Background: Thyroid-stimulating hormone (TSH) stimulates thyroid growth through two signal transduction pathways: the G protein-adenylate cyclase system and the G protein-phospholipase C (PLC) system. The adenylate cyclase system has been studied extensively, but there is little information available concerning PLC activity in thyroid neoplasms.
Methods: Human thyroid membranes were incubated for 30 minutes at 37 degrees C in the presence or absence of bovine TSH (300 mU/ml). PLC activity was assayed by liberation of inositol phosphates from the enzymatic hydrolysis of tritiated phosphatidylinositol bisphosphate. Fifty-six tissues were assayed (normal, 23; multinodular goiter, 5; follicular adenoma, 9; and differentiated thyroid cancer, 19 [9 low risk and 10 high risk]).

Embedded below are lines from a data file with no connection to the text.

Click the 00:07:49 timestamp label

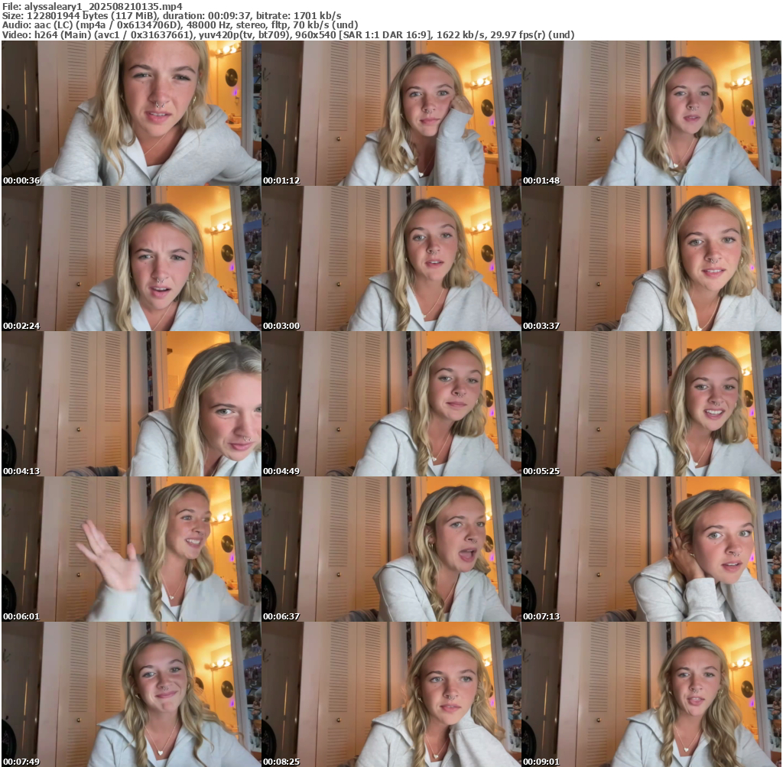point(21,762)
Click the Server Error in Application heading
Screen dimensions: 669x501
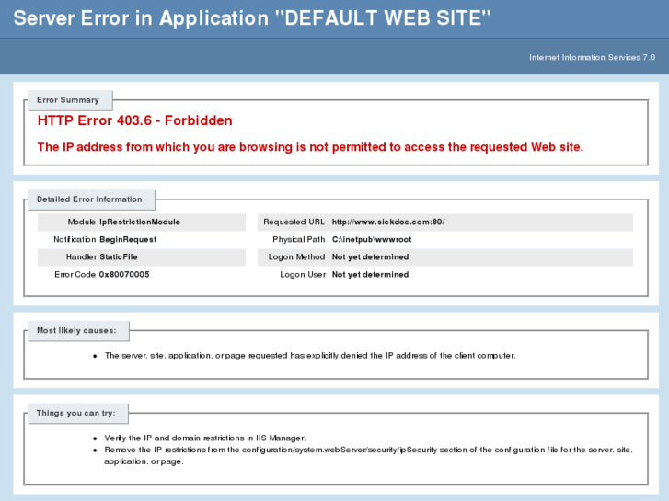click(252, 18)
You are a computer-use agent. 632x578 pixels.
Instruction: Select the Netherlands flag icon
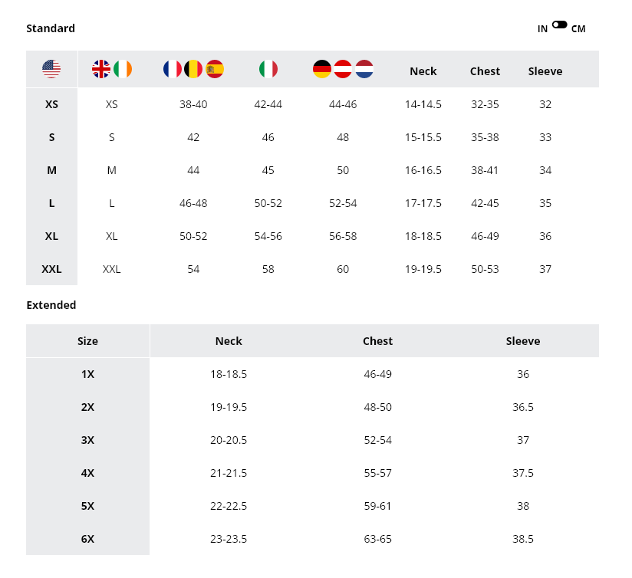click(364, 69)
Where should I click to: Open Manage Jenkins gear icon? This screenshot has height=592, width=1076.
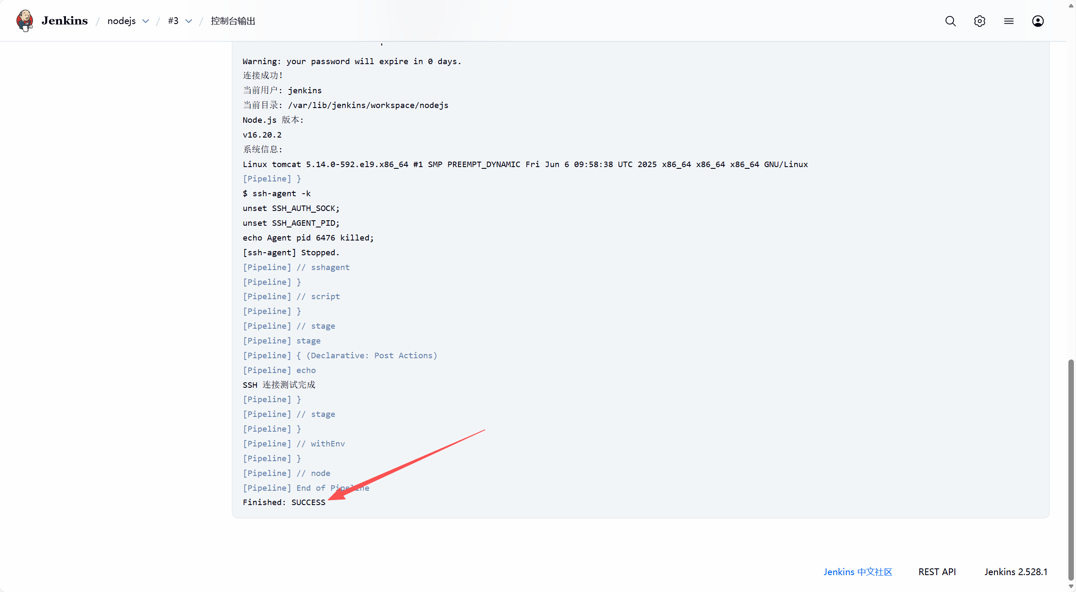[x=979, y=21]
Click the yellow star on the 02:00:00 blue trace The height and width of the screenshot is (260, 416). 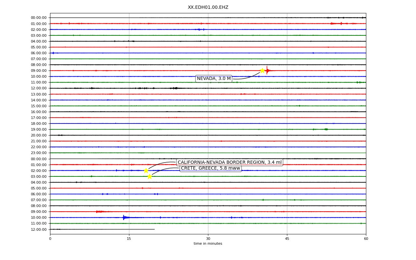pos(146,171)
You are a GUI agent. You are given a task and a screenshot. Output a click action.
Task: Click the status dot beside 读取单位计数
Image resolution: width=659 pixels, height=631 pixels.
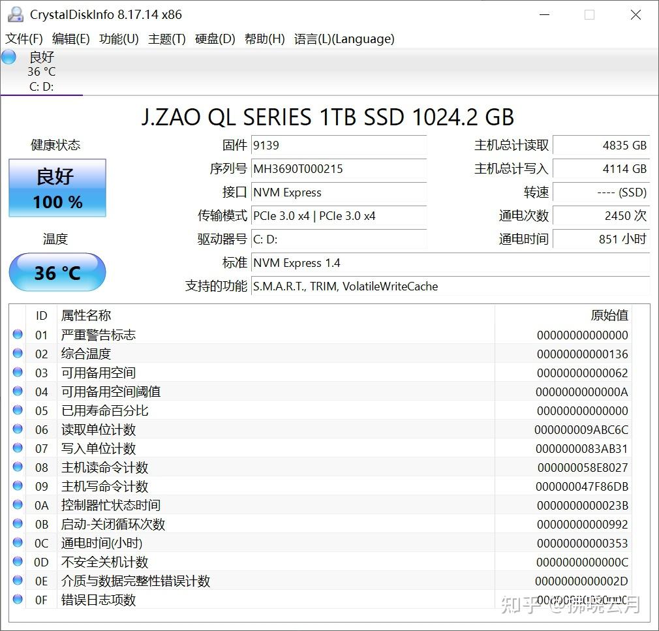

Results: TSH significantly increased PLC activity in normal, benign, and most malignant thyroid neoplasms. Although there were no differences in basal or TSH-stimulated PLC activity between the groups of normal thyroid, multinodular goiter, follicular adenoma, or the cancers, one half of the high-risk cancers had an aberrant PLC response.
Conclusions: This is the first demonstration that TSH stimulates PLC activity in normal and neoplastic human thyroid tissue. Aberrant TSH-stimulated PLC activity was present in half of the aggressive thyroid neoplasms.